Sentada en un bar, un día cualquiera: mucho más que el de la calle Rodney

Texto y fotos: Marcela De Francesco, especial para Capital 24
Hay una disciplina casi militar en el acto de sentarse a solas en un café. No se trata simplemente de la sed o el descanso; es un ejercicio de observación, donde el cuerpo se vuelve una antena. Elegir la mesa - lejos de la corriente de aire, con la espalda protegida por la pared, el ángulo perfecto para ver el mundo sin ser parte de él- es el primer movimiento de una coreografía silenciosa.
Llega el café. La taza blanca, el plato con la cuchara de metal frío, el vaso de agua que siempre parece un alivio antes de la tormenta del sabor amargo, aunque lo pida con un poco de leche. Hay que mirar el vapor que sube, una columna errática que se deshace contra el techo, y entender que ahí, en esa oscilación mínima, reside todo el peso del presente.
El estilo de la soledad en público exige una renuncia, a la cual me someto cada tres días a la semana. Renunciar al teléfono, esa prótesis que nos salva del pánico de no parecer ocupados. Hay que quedarse ahí, con las manos quietas sobre la madera o el mármol, aceptando el sonido de la vajilla de otros, los fragmentos de diálogos que rebotan en el aire como libretos de cine perdidos, y el roce de los abrigos contra las sillas.
Tomar café sola es una forma de militancia personal. Es decidir que el tiempo no debe ser llenado con la presencia de un tercero para tener validez. Es el placer de sentir el calor de la taza, aunque sea verano, en la palma de la mano, la textura del azúcar que se disuelve y ese sabor que persiste en el paladar mucho después del primer sorbo.

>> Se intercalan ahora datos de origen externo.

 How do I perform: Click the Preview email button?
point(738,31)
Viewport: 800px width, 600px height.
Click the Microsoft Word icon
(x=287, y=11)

En ese microclima, el mundo se ordena, las mozas que cruzan el salón con la bandeja en equilibrio, la luz que entra de costado y dibuja el polvillo en el aire, el sonido de la lluvia y el canto del viento que vuela rizos, gorros y bufandas. Son fragmentos de una realidad que solo se entrega a quien sabe mirar sin la urgencia de compartir lo visto.

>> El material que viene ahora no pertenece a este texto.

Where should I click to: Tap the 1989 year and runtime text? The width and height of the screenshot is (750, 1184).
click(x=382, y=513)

En un costado de mi taza, el libro, ese objeto sólido. Sus páginas huelen a papel seco y a tiempo detenido, donde después de admirar las escenas de la vida cotidiana, sumerjo mi cabeza para comenzar a soñar. Leer en un café no es una huida, es un anclaje.

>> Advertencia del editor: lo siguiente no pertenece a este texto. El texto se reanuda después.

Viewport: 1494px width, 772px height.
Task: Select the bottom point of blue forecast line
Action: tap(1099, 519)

El texto funciona como una partitura, mientras el ojo, en un movimiento pendular y preciso, se despega del párrafo para capturar el resto. Vuelvo a observar, ahí están ellos, el hombre que lee el diario frente a un ventanal que le devuelve un reflejo cansado, la pareja que discute en susurros feroces, las manos entrelazadas como si el contacto físico fuera el último dique antes del naufragio.
Al final cuando la taza queda vacía y el círculo de borra marca el fondo, uno cierra el libro y se levanta. No es la misma persona que entró. Hay una lucidez nueva, una especie de limpieza en la mirada, el triunfo silencioso de haber habitado, por media hora, el centro exacto de la propia vida.